Yum. Wet paper bags mixed with macaroni and cheese sauce. It would probably taste better than the actual Kraft macaroni and cheese.

When I got my notice about this on Wednesday I thought of you and promptly took a bag of food to our homeless shelter (well, promptly is perhaps not the right word, but I did it that day) and considered it good. Cause I can’t imagine that you’re alone in your thoughts about this idea. :)

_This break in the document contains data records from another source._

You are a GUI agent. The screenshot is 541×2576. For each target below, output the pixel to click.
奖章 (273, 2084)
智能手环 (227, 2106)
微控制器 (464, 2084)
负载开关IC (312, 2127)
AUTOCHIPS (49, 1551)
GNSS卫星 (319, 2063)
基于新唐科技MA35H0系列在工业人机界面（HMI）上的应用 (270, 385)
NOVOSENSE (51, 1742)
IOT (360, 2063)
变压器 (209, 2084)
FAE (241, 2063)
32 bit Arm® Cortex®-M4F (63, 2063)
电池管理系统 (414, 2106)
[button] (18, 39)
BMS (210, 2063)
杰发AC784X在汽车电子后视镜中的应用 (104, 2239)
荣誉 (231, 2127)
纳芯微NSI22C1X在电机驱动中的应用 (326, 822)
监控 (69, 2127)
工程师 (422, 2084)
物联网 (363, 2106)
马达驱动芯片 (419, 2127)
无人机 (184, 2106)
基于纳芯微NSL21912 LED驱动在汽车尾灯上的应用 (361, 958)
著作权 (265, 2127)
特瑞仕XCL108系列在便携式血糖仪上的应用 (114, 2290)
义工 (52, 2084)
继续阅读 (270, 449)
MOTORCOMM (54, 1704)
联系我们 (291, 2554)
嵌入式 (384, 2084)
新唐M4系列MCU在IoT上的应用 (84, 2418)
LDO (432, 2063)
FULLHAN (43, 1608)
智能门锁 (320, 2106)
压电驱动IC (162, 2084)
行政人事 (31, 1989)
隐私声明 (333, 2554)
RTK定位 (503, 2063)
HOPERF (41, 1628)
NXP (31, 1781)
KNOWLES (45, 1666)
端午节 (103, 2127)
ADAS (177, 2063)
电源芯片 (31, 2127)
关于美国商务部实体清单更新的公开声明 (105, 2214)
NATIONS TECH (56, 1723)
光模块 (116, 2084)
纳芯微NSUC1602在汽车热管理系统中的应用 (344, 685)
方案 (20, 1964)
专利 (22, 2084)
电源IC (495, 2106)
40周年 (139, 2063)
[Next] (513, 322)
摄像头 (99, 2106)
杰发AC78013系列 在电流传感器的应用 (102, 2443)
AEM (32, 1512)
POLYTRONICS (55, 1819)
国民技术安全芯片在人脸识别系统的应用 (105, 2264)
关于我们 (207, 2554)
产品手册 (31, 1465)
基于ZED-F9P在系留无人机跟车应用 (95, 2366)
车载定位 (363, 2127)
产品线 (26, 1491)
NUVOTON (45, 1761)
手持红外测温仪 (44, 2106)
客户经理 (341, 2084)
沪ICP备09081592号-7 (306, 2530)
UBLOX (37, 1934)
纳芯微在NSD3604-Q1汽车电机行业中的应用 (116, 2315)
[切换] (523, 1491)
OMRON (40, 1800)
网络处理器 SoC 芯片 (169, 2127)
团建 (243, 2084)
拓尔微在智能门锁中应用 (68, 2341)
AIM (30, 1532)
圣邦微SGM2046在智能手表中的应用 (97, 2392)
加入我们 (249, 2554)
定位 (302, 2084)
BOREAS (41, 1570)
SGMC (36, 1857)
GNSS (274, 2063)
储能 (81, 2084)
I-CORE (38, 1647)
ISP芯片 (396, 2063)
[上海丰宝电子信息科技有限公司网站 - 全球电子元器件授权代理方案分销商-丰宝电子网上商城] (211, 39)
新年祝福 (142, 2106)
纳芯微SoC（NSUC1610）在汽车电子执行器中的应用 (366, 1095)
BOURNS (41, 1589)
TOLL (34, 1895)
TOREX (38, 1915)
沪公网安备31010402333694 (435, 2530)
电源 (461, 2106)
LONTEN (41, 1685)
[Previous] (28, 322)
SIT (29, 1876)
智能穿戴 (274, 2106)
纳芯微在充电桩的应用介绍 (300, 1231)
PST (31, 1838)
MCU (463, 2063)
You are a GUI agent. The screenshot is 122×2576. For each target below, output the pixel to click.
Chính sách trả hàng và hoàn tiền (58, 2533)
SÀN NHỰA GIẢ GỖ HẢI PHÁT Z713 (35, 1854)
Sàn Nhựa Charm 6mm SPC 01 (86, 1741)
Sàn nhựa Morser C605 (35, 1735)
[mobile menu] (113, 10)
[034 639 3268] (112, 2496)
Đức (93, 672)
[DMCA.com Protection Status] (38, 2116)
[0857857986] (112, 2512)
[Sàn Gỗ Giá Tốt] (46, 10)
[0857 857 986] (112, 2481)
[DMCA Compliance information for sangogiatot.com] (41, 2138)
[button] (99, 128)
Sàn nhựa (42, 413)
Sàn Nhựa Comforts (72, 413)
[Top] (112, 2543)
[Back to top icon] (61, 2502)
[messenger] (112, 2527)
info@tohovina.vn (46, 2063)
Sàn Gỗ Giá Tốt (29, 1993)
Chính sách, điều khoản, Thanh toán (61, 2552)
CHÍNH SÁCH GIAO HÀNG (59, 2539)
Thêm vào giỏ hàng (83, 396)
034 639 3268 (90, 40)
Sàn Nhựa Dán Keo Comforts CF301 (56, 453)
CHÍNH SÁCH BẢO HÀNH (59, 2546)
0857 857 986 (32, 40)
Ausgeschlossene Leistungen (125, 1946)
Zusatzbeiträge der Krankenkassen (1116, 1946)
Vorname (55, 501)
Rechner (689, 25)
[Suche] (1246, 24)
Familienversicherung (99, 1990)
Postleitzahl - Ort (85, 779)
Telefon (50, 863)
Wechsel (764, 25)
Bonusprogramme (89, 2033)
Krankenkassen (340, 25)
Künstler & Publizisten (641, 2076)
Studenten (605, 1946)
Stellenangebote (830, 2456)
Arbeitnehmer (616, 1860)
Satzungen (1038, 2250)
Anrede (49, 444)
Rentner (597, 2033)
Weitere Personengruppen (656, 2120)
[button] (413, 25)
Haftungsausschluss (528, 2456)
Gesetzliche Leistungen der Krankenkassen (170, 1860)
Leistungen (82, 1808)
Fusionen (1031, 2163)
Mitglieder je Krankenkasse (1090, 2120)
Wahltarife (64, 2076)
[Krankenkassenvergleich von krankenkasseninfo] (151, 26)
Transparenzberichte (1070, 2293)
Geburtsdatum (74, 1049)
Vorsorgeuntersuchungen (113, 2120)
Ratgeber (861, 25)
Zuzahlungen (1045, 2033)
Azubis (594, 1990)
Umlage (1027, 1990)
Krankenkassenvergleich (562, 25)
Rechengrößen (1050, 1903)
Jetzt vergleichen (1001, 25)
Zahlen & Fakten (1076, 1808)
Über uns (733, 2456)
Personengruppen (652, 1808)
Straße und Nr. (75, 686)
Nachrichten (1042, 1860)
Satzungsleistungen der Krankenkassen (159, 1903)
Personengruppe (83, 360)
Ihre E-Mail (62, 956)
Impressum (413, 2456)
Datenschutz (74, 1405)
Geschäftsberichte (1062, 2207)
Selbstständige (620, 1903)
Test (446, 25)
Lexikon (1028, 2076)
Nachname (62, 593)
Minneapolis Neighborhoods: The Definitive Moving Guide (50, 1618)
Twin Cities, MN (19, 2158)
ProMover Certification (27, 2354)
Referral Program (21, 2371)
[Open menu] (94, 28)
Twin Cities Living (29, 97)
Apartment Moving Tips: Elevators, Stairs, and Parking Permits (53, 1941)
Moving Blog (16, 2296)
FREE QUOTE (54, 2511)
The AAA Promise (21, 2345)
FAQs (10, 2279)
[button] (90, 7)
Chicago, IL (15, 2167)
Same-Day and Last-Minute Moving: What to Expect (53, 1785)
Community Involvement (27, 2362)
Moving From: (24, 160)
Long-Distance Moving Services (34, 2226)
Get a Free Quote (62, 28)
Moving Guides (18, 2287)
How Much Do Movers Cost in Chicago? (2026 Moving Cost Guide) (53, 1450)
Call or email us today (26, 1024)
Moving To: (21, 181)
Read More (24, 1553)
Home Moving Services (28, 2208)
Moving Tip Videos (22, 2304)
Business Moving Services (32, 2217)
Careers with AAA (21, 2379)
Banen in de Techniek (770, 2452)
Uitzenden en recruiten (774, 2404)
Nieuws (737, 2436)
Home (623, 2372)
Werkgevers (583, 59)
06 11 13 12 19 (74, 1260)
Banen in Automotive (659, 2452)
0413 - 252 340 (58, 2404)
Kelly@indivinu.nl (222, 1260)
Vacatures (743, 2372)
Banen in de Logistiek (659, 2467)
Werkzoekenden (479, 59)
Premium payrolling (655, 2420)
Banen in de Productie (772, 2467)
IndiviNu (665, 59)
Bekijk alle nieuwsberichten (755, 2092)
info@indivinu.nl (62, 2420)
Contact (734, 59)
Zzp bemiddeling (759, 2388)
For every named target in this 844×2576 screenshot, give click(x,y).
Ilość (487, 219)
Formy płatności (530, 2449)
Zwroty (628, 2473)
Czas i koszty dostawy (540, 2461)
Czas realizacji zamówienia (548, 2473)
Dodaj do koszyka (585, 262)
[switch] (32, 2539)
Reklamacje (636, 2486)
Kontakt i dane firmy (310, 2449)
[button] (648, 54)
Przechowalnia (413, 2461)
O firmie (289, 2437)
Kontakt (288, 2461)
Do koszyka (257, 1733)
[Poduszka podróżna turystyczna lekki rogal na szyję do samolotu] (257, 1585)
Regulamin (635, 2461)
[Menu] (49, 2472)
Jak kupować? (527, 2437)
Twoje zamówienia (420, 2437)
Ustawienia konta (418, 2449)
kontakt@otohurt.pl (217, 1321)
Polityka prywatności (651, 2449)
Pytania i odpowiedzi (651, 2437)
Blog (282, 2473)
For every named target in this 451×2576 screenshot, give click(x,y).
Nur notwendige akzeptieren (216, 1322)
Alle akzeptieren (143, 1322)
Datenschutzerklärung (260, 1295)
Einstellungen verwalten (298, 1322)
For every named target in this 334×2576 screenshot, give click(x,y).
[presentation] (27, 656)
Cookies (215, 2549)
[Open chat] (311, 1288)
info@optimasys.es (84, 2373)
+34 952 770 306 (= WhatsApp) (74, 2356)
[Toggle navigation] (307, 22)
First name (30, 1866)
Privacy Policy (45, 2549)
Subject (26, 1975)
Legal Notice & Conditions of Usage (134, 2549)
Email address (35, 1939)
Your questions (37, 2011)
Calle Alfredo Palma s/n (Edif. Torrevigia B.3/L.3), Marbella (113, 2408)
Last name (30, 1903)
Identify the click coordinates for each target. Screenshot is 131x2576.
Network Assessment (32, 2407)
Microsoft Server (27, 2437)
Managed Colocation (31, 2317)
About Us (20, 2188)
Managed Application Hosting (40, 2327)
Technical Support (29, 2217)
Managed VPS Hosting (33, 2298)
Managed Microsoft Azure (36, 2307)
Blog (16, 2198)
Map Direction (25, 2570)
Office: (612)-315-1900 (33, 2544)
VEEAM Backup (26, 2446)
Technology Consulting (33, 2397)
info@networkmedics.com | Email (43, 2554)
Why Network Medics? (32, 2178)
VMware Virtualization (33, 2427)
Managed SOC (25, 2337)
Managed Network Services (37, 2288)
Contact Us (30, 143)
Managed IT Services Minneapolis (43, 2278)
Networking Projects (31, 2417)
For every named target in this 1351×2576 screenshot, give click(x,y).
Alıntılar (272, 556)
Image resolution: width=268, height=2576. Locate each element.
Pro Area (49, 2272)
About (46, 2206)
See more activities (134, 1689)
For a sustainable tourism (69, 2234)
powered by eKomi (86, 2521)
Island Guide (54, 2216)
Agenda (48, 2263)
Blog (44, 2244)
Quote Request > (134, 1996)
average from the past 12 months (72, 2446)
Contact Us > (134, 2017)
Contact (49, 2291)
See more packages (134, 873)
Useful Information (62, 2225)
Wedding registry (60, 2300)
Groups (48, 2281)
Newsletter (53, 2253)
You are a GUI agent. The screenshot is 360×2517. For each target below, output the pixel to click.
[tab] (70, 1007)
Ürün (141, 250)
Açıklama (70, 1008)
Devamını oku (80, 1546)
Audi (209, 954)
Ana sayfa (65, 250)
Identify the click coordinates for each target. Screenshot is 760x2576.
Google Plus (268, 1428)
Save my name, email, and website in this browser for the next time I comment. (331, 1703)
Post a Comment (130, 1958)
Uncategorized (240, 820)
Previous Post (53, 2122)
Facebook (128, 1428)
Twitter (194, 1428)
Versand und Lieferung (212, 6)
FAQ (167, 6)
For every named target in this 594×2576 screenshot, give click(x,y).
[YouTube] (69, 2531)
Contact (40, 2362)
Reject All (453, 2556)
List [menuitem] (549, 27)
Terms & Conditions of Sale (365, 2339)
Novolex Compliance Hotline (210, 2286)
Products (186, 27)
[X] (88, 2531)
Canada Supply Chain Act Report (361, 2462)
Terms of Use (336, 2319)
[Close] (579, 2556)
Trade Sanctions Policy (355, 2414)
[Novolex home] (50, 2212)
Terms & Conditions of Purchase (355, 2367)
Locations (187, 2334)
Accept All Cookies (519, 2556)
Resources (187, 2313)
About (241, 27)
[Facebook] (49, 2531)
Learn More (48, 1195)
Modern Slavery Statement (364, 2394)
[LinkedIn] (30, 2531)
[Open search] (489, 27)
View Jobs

Good goal, poor implementation. I’ll bet you don’t receive any extra pay for this but the post office comes off like a great philantropic organization, at no additional cost to them. A better plan (and maybe they do this too) would be to donate a portion of stamp sales on that day to charity. Transporting actual food (instead of money) to the point of consumption is never an efficient use of charitable dollars.

It’s even worse than the Gwynne. The city carriers are paid by the hour, so they actually are paid for the additional time it takes to collect the items and bring them to the appropriate drop off point.

The rural carriers are all paid by an allocation system, so we’re volunteering.